Brasil, un país partido
Los brasileños se abocan a una segunda vuelta electoral en medio de una polarización extrema, tras constatar que el bolsonarismo ha prendido más de lo previsto
En la historia mundial de los gatillazos demoscópicos, estas elecciones brasileñas tienen garantizado un lugar de honor. La legislación permitía publicar encuestas hasta el mismo sábado y las cifras de los más reputados institutos del país apenas ofrecían diferencias: la única duda que dejaban era si Lula da Silva, con una intención de voto de alrededor del 50% y más de 10 puntos de ventaja sobre Jair Bolsonaro, vencía ya o debería esperar a la segunda vuelta. Las urnas se han abierto y los responsables de los institutos demoscópicos deben de estar a punto de cortarse las venas. No solo habrá segunda vuelta, sino que será mucho más disputada de lo previsto.
Solo hay dos explicaciones: o las empresas de sondeos brasileños son un desastre —y los antecedentes invitan a pensar lo contrario— o los ciudadanos les han mentido cínicamente. Confesar que votas a un tipo grosero y violento, que se pasa la vida insultando y amenazando a medio mundo, no debe de ser un plato de mucho gusto. Las encuestas más o menos se acercaron a predecir la cosecha de Lula, pero a Bolsonaro lo subestimaron clamorosamente.
La distancia entre lo que dibujaban los sondeos y lo que han arrojado las urnas es la que media entre lo que parecía un país dispuesto a cerrar heridas y un país real que está completamente partido. Brasil se aboca a un mes preelectoral en medio de una polarización extrema. Y concede una oportunidad de oro a Bolsonaro para seguir agitando sus delirantes insinuaciones de fraude electoral y sus amenazas golpistas.
Bolsonaro no se medía solo a Lula. Enfrente tenía a algunos de los principales medios de comunicación, a personajes importantes del centroderecha, incluso a ciertos sectores del empresariado, todos tradicionalmente hostiles a Lula, pero que ahora veían en él la única opción para defender las instituciones democráticas, zarandeadas por cuatro años de matonismo bolsonarista. Seguramente todo el mundo subestimó hasta dónde ha penetrado en la sociedad el discurso brutal del antiguo capitán de paracaídas. Un hombre que ha coqueteado reiteradamente con el golpismo; que ha insultado a los magistrados del Tribunal Supremo, a las mujeres, a las poblaciones indígenas y a los periodistas; que hizo campaña contra las vacunas mientras morían de covid decenas de miles de brasileños; que dejó la Amazonia a merced de latifundistas y buscadores de oro… Ese hombre ha superado holgadamente el 40% de los votos, después de cuatro años de exhibición de incompetencia y sin que siquiera le sople a favor el viento de la economía. Todo indica además que sus seguidores tendrán una fuerte presencia en el Congreso.

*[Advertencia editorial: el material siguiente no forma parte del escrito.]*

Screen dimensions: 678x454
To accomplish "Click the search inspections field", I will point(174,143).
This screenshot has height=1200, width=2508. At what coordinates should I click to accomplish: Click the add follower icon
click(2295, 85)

La semilla del bolsonarismo ha prendido con fuerza en la sociedad brasileña. Y el grueso de la clase media blanca no ha olvidado su profundo odio al primer hijo de una familia pobre que alcanzó la presidencia del país. Lula ya avisó durante la campaña: “Derrotaremos a Bolsonaro, pero el bolsonarismo continuará”. De momento ni siquiera tiene garantizado lo primero.